### PROBLEM DETAILS
When the line containing "Viewport: 806px width, 507px" appears in the data below, begin copying there and stop only after the line containing "Where should I".

** Opening DATASET RECORDS block **

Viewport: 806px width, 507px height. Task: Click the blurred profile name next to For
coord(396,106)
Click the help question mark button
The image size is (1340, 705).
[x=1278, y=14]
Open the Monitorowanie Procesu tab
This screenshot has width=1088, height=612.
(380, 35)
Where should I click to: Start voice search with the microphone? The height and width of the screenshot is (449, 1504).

** Closing DATASET RECORDS block **
** Opening DATASET RECORDS block **

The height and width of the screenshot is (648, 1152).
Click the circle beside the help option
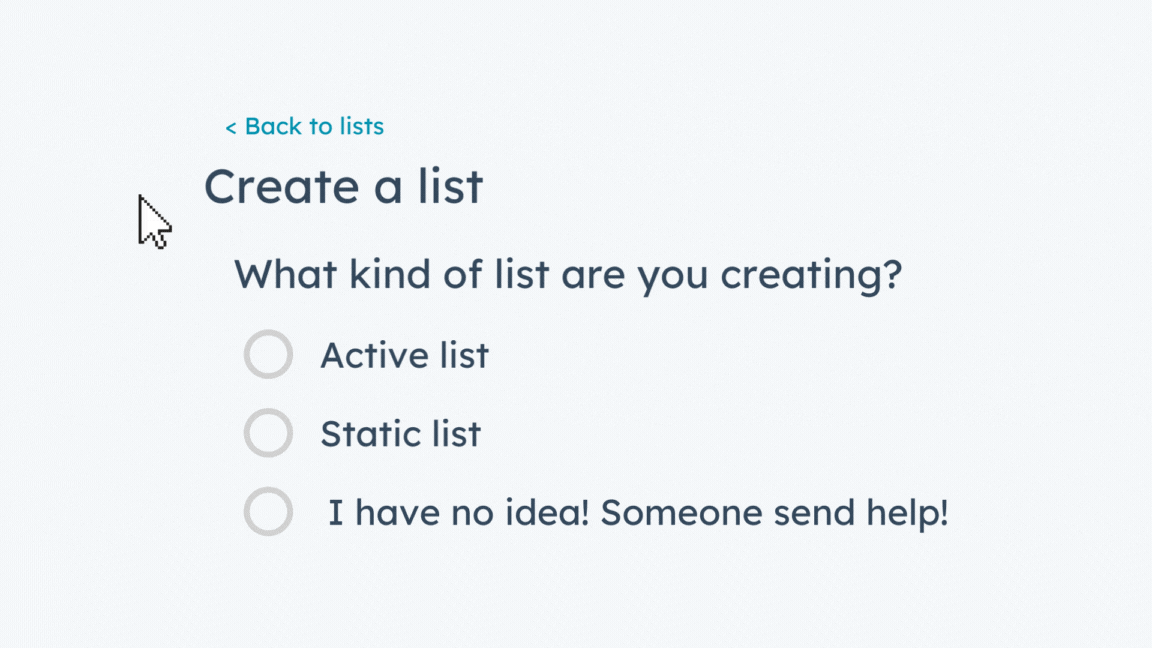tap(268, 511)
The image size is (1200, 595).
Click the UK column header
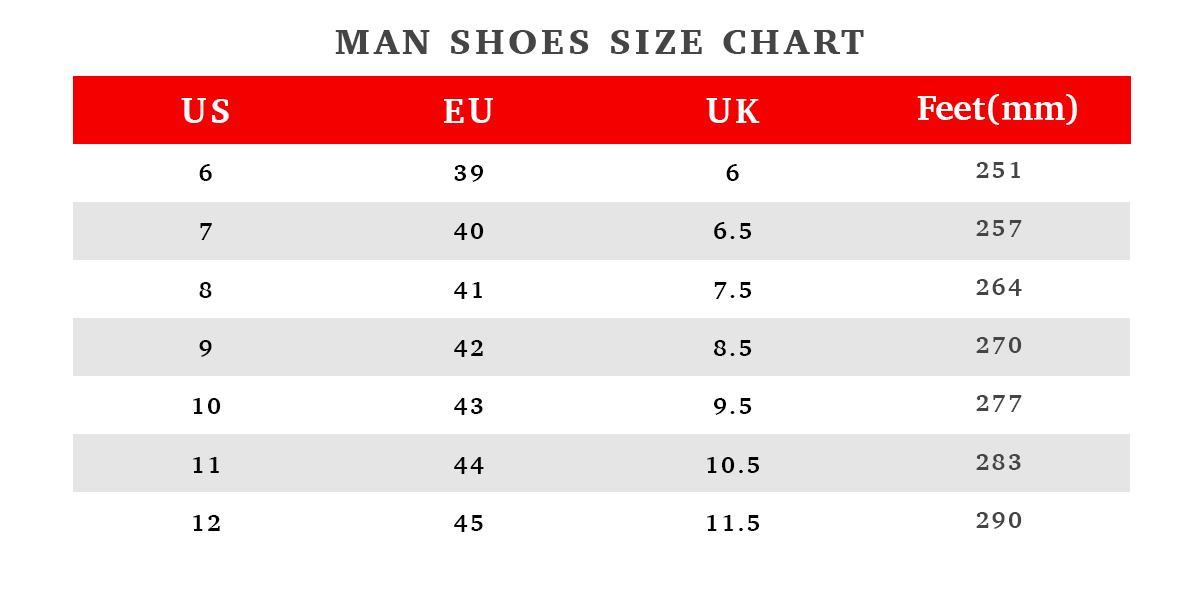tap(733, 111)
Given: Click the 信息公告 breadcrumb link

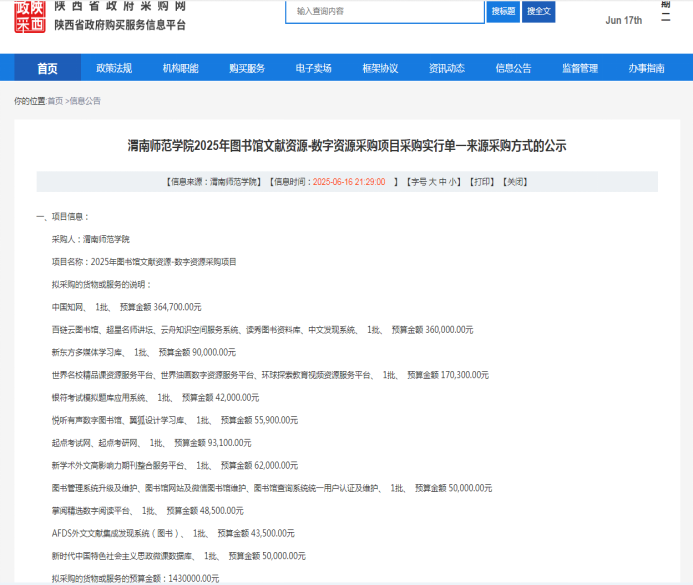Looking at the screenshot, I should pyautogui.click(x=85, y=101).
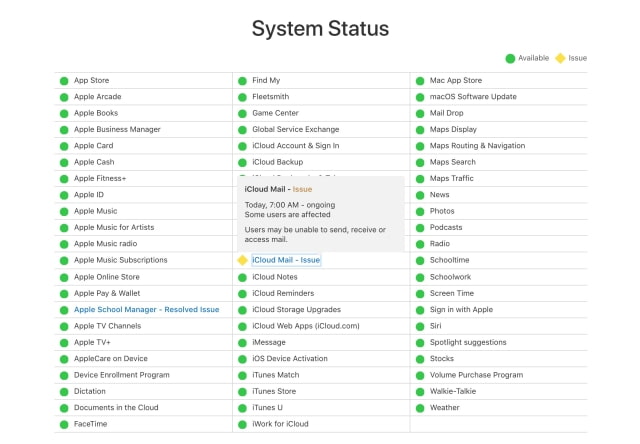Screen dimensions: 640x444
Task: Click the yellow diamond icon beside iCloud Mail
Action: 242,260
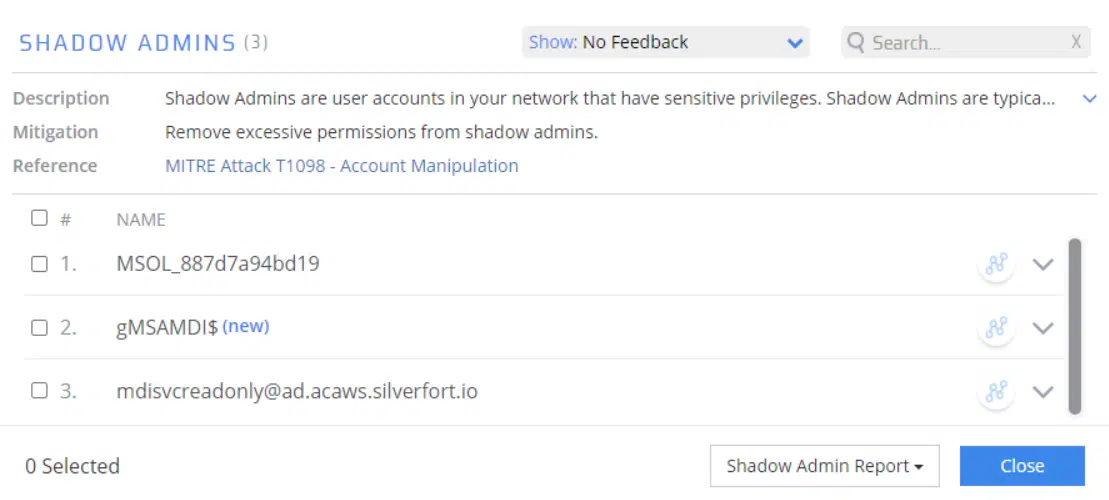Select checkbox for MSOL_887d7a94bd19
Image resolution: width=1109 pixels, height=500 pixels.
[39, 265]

** Closing DATASET RECORDS block **

### SOLUTION
Viewport: 806px width, 507px height. Task: Click the blurred profile name next to For
coord(396,106)
Click the help question mark button
The image size is (1340, 705).
[x=1278, y=14]
Open the Monitorowanie Procesu tab
This screenshot has width=1088, height=612.
(380, 35)
Where should I click to: Start voice search with the microphone? The height and width of the screenshot is (449, 1504).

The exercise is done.